Así empezamos a salir dos días y luego les escribí a unos amigos, ‘oiga estoy haciendo esto, ¿me quiere ayudar con cualquier cosa?’. Entonces los amigos empezaron a donar. Al principio no teníamos mucho norte, arrancamos para el barrio Santa Fe, porque habíamos leído lo de los trapos rojos que la gente cuelga para decir que tiene hambre. Y ese día llegamos a una casa muy particular llena de gente en los balcones, parecía el Mayflower con la gente asomada en el borde del barco. Era un hervidero de gente. Paramos en el carro y preguntamos si había niños.

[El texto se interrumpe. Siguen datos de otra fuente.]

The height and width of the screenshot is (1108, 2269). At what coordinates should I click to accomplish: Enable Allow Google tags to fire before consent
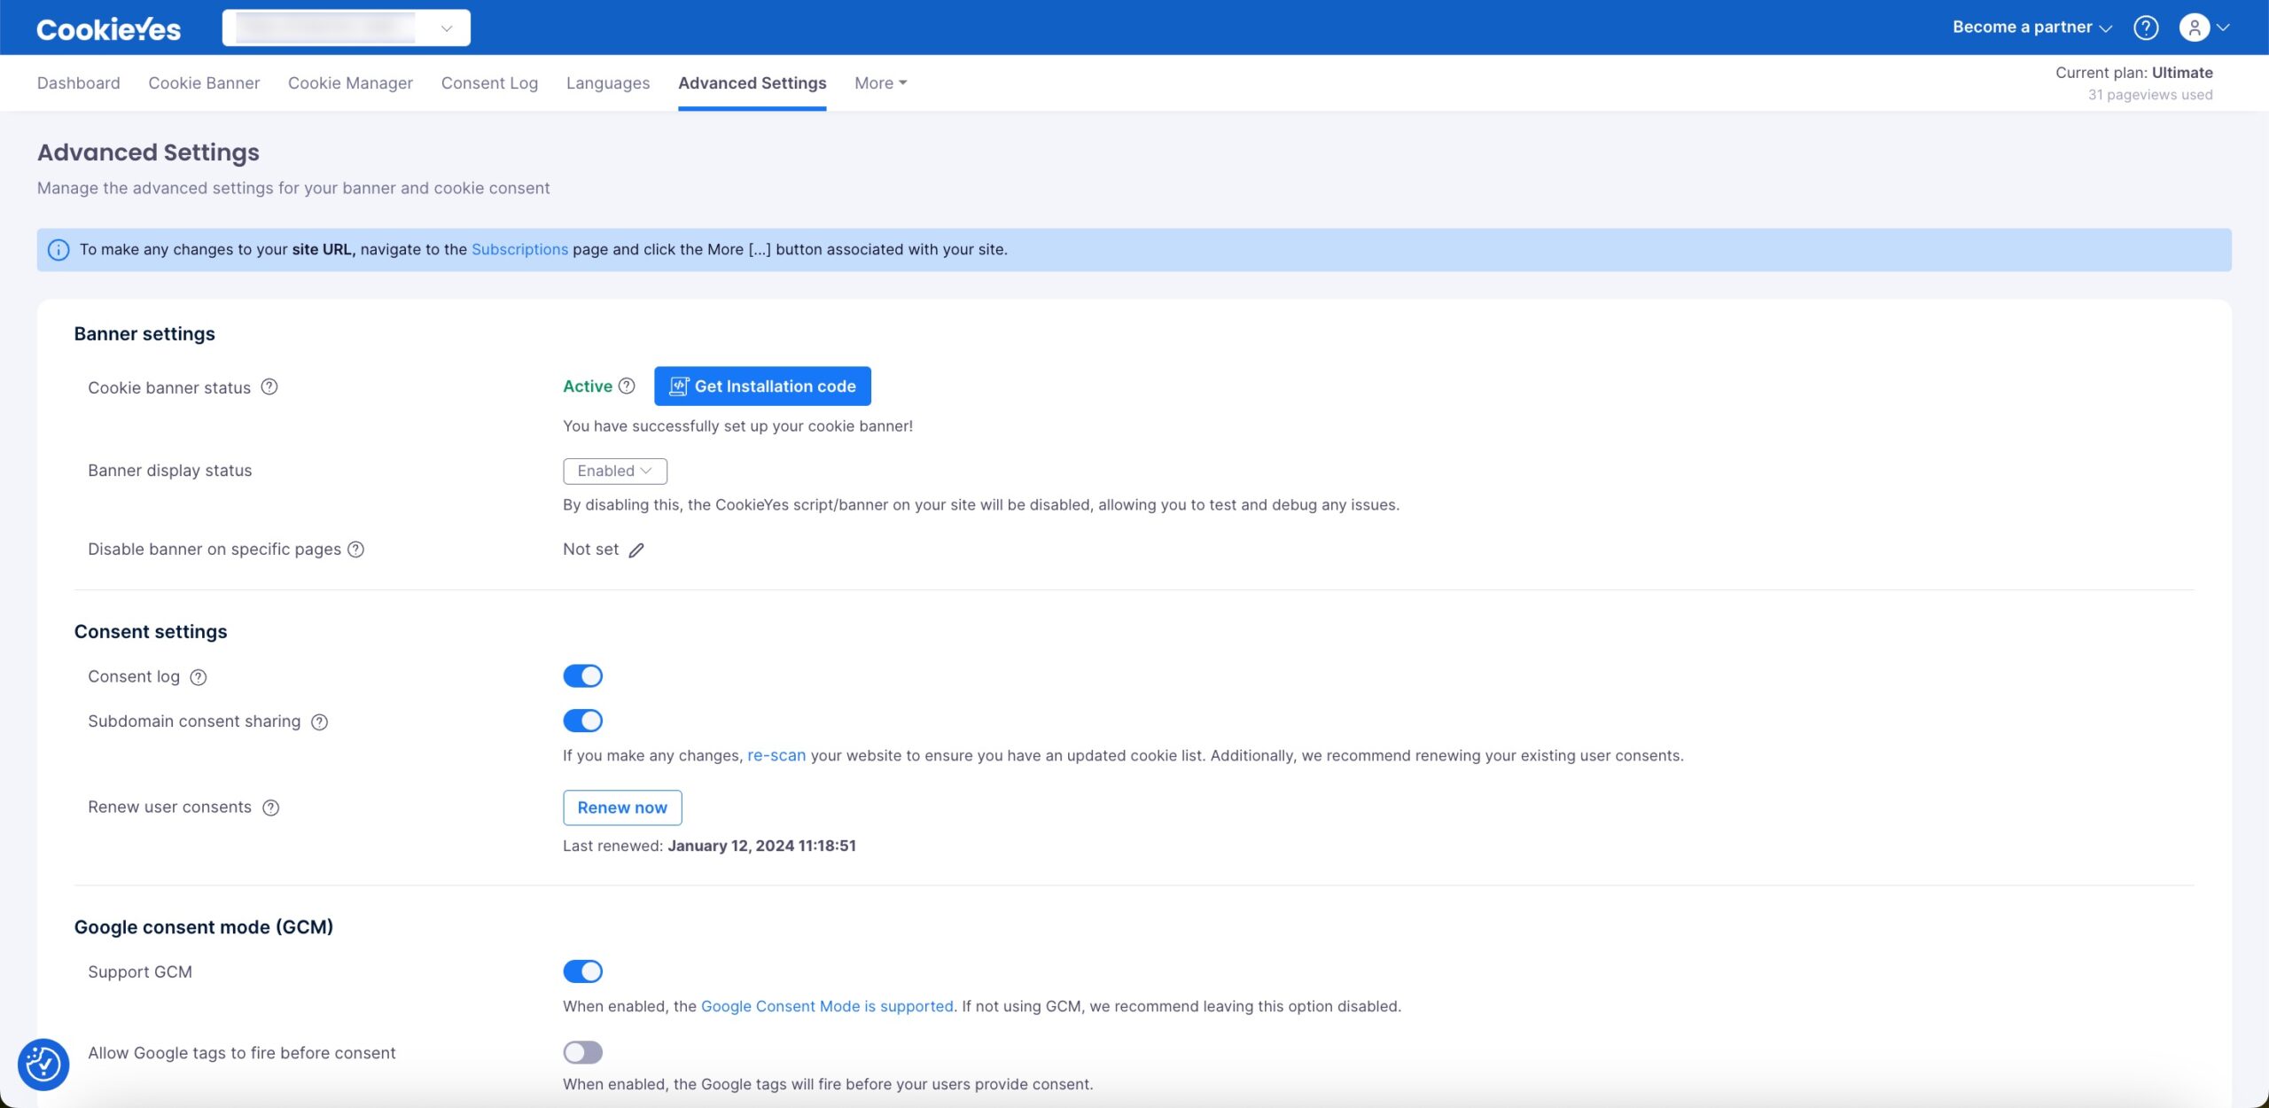click(582, 1052)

Calculamos unas 100 personas y sobre todo pelaítos que salían y salían en fila india para recibir un plato de comida. Esa casa nos llamó la atención porque tiene una cobija roja gigante y por la cantidad de gente. Ahora ya nos conocen porque hemos vuelto varias veces. Así vamos recorriendo el barrio y paramos casi siempre donde nos dicen que hay niños. Me dan más duro los niños. Yo sí creo que una mamá prefiere aguantar hambre a ver que su muchachito no tiene. Yo veo que las chicas siempre se guardan el plato para ellos.

Así es la cosa: los amigos me donan comida, plata, el tío del primo de la esposa nos da algo y, con los muchachos del restaurante, cocinamos. Hoy, por ejemplo hicimos arroz con pollo, como para unas 120 personas. Usualmente almorzamos de lo mismo que regalamos porque yo creo que la comida siempre tiene que ser digna. Nos ponemos los trajes protectores que a mí me hacen parecer el de los Beastie Boys, agarramos las ollas con la comida y arrancamos a buscar dónde llevarla.

Ospina reparte cada día comida en los barrios más necesitados de Bogotá. CAMILO ROZO / EL PAÍS

Si me dicen que hay una familia de trapos rojos, allá vamos. Casi siempre estamos con Marian y Yurni, que se baja a preguntar dónde hay niños para llevar la comida. La misma gente nos dice: vayan a esta casa o a esta otra y agarramos para allá. La vez pasada hicimos 250 hamburguesas pero se nos estaba calentando el parche, porque llegó más gente de la esperada y algunas personas de la calle se nos iban enojando.

Hay días duros en los que volvemos muy destrozados. Me acuerdo de un día que una señora me dijo ‘gracias, sumercé’, solo había tomado agua de panela en todo el día’ y ya eran como las 4 de la tarde. O de una chica que nos vio y salió corriendo para abrazarnos. Y de un señor que es de la calle pero todo educado, con códigos. Siempre dice: los niños y las mujeres primero, así que a él siempre le guardo un platico.

Eso es todo. Y es nada.

Vamos a ver hasta cuándo va todo esto. Para mí, esta también ha sido una manera de estar cerca de los amigos, de hacer nuevos amigos aunque ni ellos me conocen ni yo los conozco. Realmente hay otra dimensión de pobreza. Mucha gente vivía de la caridad, pero con la pandemia la caridad se guardó también.